Acho que diz para me agradar. [em tom de brincadeira] Não fez a peça
comigo e saiu para ficar por aí, rodando bolsinha nas esquinas...
[risos]
Então, a volta dele é como a de um filho pródigo?
É isso aí, o Mateus é um filho pródigo! E bem pródigo.. [risos].
Qual a importância do Emerson Danesi [braço direito de Antunes no CPT]?
Sem ele, eu não poderia ensaiar. O Emerson é o respaldo, é o meu
escudão. É o escudário!... [mudando de assunto] Você quer ver o cenário?
Quero.
[Antunes mostra a sala de ensaio vazia, com cortinas pretas ao fundo] É
exatamente isso aí que você está vendo, Miguel.

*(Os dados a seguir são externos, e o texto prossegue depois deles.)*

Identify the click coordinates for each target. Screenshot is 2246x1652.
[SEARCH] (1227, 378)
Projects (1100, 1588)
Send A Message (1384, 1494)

Esses panos pretos aí.
Basta de alta tecnologia! Eu estou de saco cheio desses musicais da
Broadway. Dessa alta tecnologia, porque quero ver teatro e fico vendo
outra coisa, tendo experiência. Se quisesse ver lâmpada e fio eu iria a
um museu industrial. Eu estou cansado disso! Quero teatro, quero o ator
de volta à sua função primitiva...
Você acha que está todo mundo saturado disso, Antunes?
Pelo amor de Deus! O público está de saco cheio da tecnologia. Isso está enchendo o saco. O que tem nessa peça,
Nossa Cidade,
é exatamente este recado. Por isso, ninguém vai assistir duas vezes só
essa peça. Vai assistir mais. Ela me deu muito trabalho e eu pude
aprofundar uma porção de coisas, os signos.
Você está apaixonado pela peça?
Eu gosto imensamente dessa peça. Eu me comovo sempre que vejo. E me
comove esse embate Thornton Wilder com o que fizemos, que é discutir uma
ideologia americana para o mundo. É muito intrigante.
Seus ensaios foram todos secretos?
Não deixei ninguém ver o ensaio, nem meus amigos. Quero pegar vocês de
surpresa e ver o que acontece. Estou jogando minhas fichas todas neste
espetáculo. As pessoas pensam que eu simplifiquei. Eu estou
simplificando sempre o teatro. Quanto mais simples melhor. Mas a
complexidade está aí. Do ponto de vista de colocação de cena é um dos
espetáculos mais simples e bonitos que eu fiz. Se quiser discutir
semiologia, tem aí espaço para discutir à vontade. E tem coisas
curiosas: como é que corporifico o vazio, o silêncio, a ausência. Isso é
interessante.
É complexo, então.
Tem uma complexidade, porque são duas peças. Tem ele falando, o
Thornton, e temos nós falando. Ele viveu em uma época em que ele não
tinha o instrumental cultural que temos hoje para discutir sua
realidade. Assim como discutimos os alvores da Republica Brasileira em
Policarpo Quaresma [espetáculo de 2010], agora estamos discutindo os
alvores de uma ideologia que vai se propagar pelo mundo, e como! Isso
está sendo colocado no espetáculo. É interessante também que o narrador
do Thornton é um ser passivo, e o nosso é ativo. Ele é o homem que vem
de longe, teve uma experiência imensa e vai contar sua experiência
através do texto do espetáculo, e ele conta as experiências da vida dele
junto. E isso dá um embate muito rico.
Dá para ver que a peça mexe com você, Antunes.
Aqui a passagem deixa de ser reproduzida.